What are the implications of research for the implementation of university-based AAAs?

In sum, although pathways by which positive impacts occur are not yet fully understood, recent causal evidence is emerging to suggest that the simple process of petting an animal during college-based AVPs reduces stress by improving mood states and down-regulating production of cortisol. In addition, while positive effects are present for typical and at-risk students, depending on the outcome targeted and the characteristics of the intervention, targeted implementation for at-risk students may be warranted. That said, sceptics will rightfully argue that the relatively low numbers of RCTs limits our ability to make strong causal arguments about the effects of AAAs on students’ functioning. As such, implications of results should agreeably be interpreted conservatively, as the studies examining effects of AAAs vary not only in research design but also by species, outcome, population, length, intensity, format and setting.

Altogether, we do not know whether findings generalise beyond the relatively homogeneous samples of these studies to date. Most AAA studies featured students who predominantly identify as female, Caucasian, and either have a pet at home or enjoy pets in general. It is unclear whether college-based AAAs confer benefits to students of colour, students who attend two-year colleges, or those who do not like animals.

What logistical considerations are important for safe and effective implementation?

Regardless of the animals’ species, it is important to collaborate with a community partner to ensure that volunteers and/or staff handling the animals are capable of ensuring human and animal welfare throughout the AAA. It is important that animals and handlers undergo screening, training, and institutional support to act as the canine’s advocate throughout their volunteer experience.

Next, securing a suitable venue for the AAA is paramount. Animals must have ready access to relieve themselves as appropriate to the species (quick access to outdoor space), ample room to move around and settle themselves, and access to water and food as needed. It is also important that the space is large enough or structured in an appropriate way to prevent crowding of students and volunteers who are either participating in the programme or waiting for the programme to begin.

Regardless of the level of involvement planned for handlers and study personnel, the reality of campus-based AAAs is that the animal’s presence often disarms people to share feelings or information that may warrant intervention. It is thus vital that animal handlers and implementation personnel undergo at least introductory training on identifying and responding to students’ distress and the disclosure of traumatic and/or abusive experiences.
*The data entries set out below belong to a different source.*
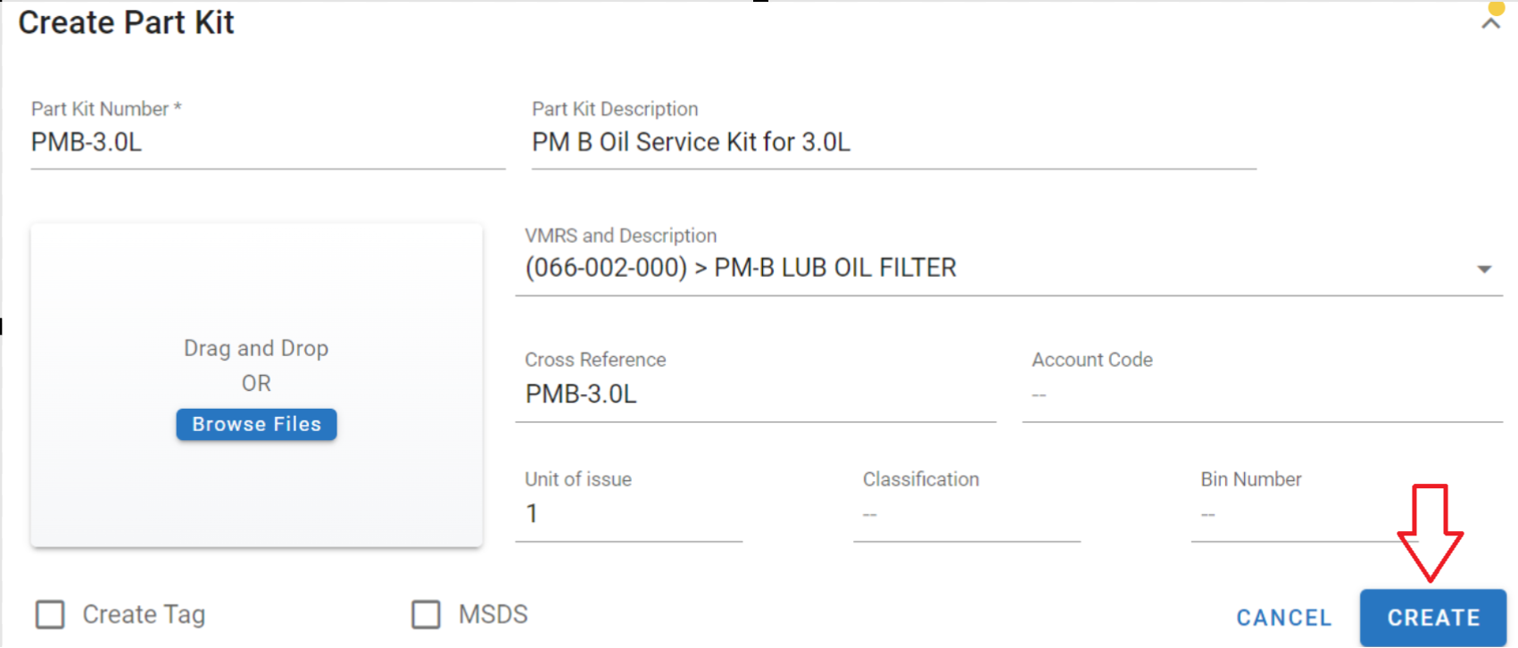Click CREATE to save the part kit
1518x648 pixels.
click(x=1432, y=617)
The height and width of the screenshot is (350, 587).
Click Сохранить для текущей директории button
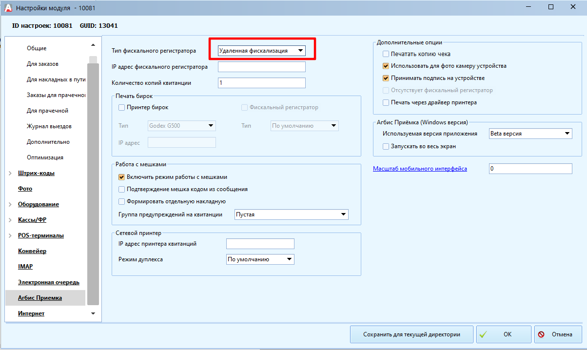(x=411, y=334)
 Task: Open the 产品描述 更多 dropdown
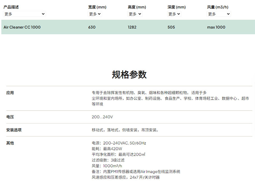click(24, 14)
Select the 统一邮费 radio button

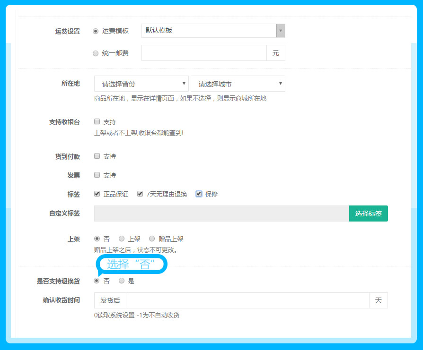96,53
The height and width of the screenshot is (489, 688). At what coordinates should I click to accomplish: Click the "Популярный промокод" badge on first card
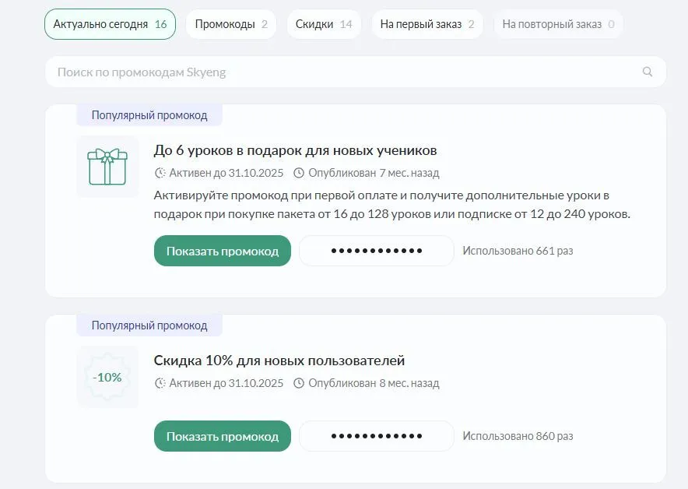148,114
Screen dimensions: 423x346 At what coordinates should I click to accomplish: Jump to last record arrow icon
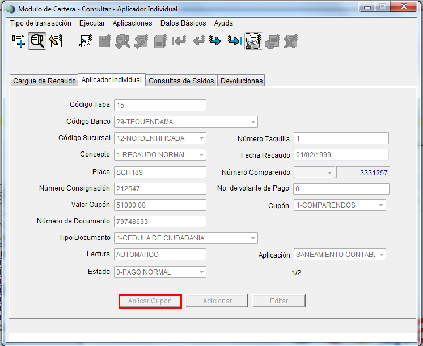[x=235, y=41]
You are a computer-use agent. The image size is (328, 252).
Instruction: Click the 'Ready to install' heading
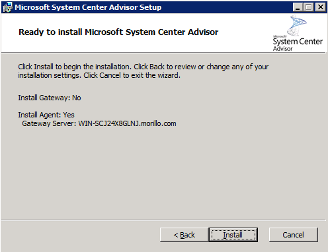coord(118,32)
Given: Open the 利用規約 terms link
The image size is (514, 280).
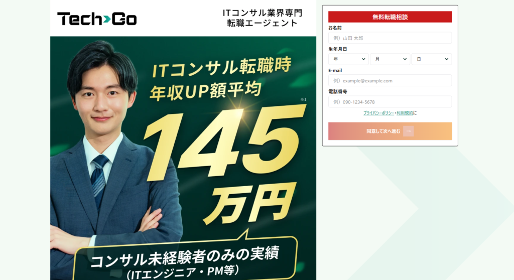Looking at the screenshot, I should [x=405, y=113].
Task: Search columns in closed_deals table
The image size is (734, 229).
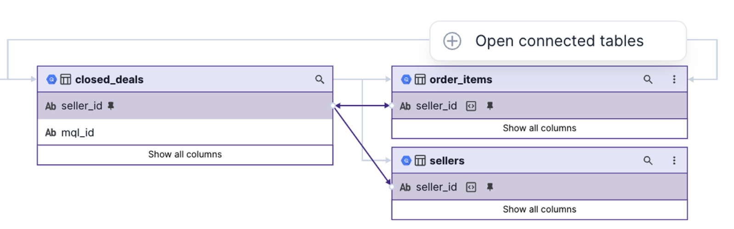Action: coord(320,80)
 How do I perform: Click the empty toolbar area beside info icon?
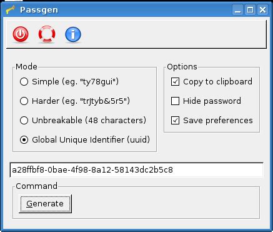(x=173, y=34)
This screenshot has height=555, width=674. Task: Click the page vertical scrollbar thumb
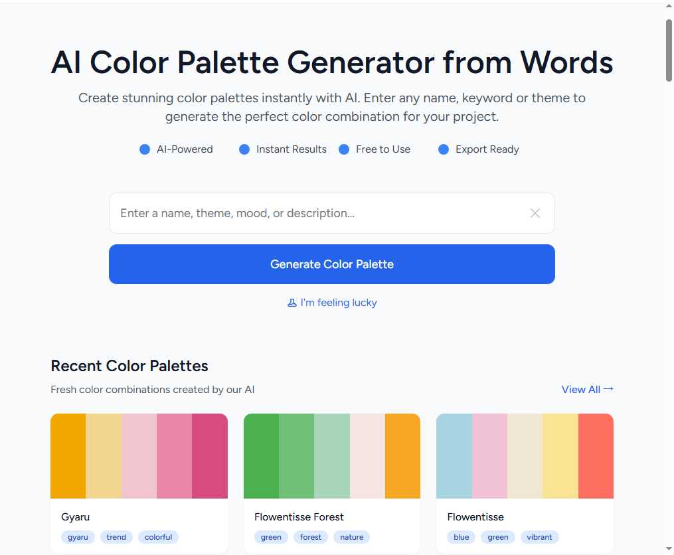click(x=669, y=50)
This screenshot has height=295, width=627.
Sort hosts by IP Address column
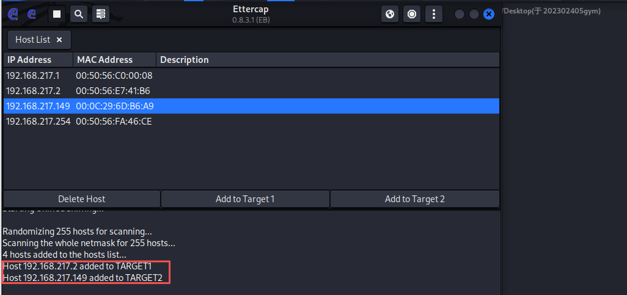(38, 60)
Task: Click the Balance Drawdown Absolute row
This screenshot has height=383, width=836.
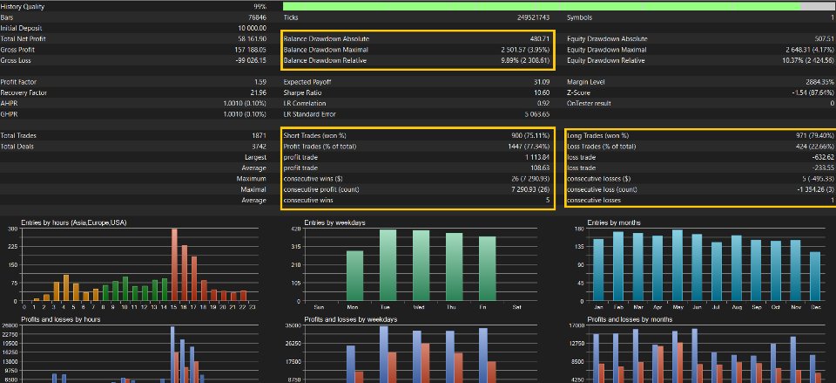Action: point(419,39)
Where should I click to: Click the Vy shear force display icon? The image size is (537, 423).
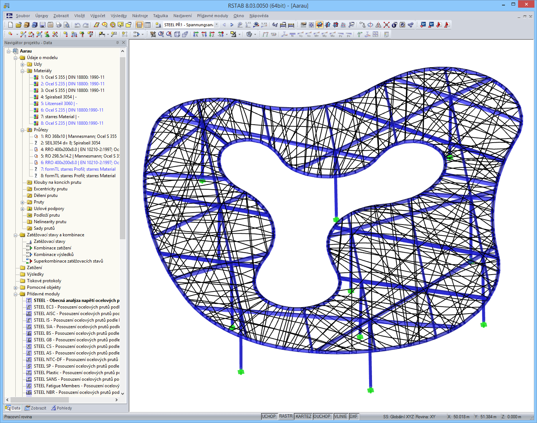pyautogui.click(x=301, y=35)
One risk that may be overlooked, is the risk of transmission of zoonotic diseases between animals and participants involved. In addition to working with trained and accredited animal handlers who can monitor the health of the animals, ensure up-to-date vaccinations, veterinary care, and animal hygiene, several strategies can be used to lessen the risk of transmission of diseases. This includes ensuring close access to hand-washing stations, disallowing use of raw meat treats, and, for temporary use, antibacterial hand sanitiser, which should be used by participants after touching animals.

Last, but not least, it is of utmost importance to protect the safety and wellbeing of human participants. While interacting with humans is often an enjoyable experience for the animals, it is possible that the novel nature of the AAA setting or the unpredictable interaction behaviour of participants may elicit stress behaviours in the animals involved, which can lead to bites, scratches and/or unpleasant, fearful experiences for human participants. It is thus important to monitor animal behaviour during the AAA, and implement procedures to remove an animal from the intervention setting if needed.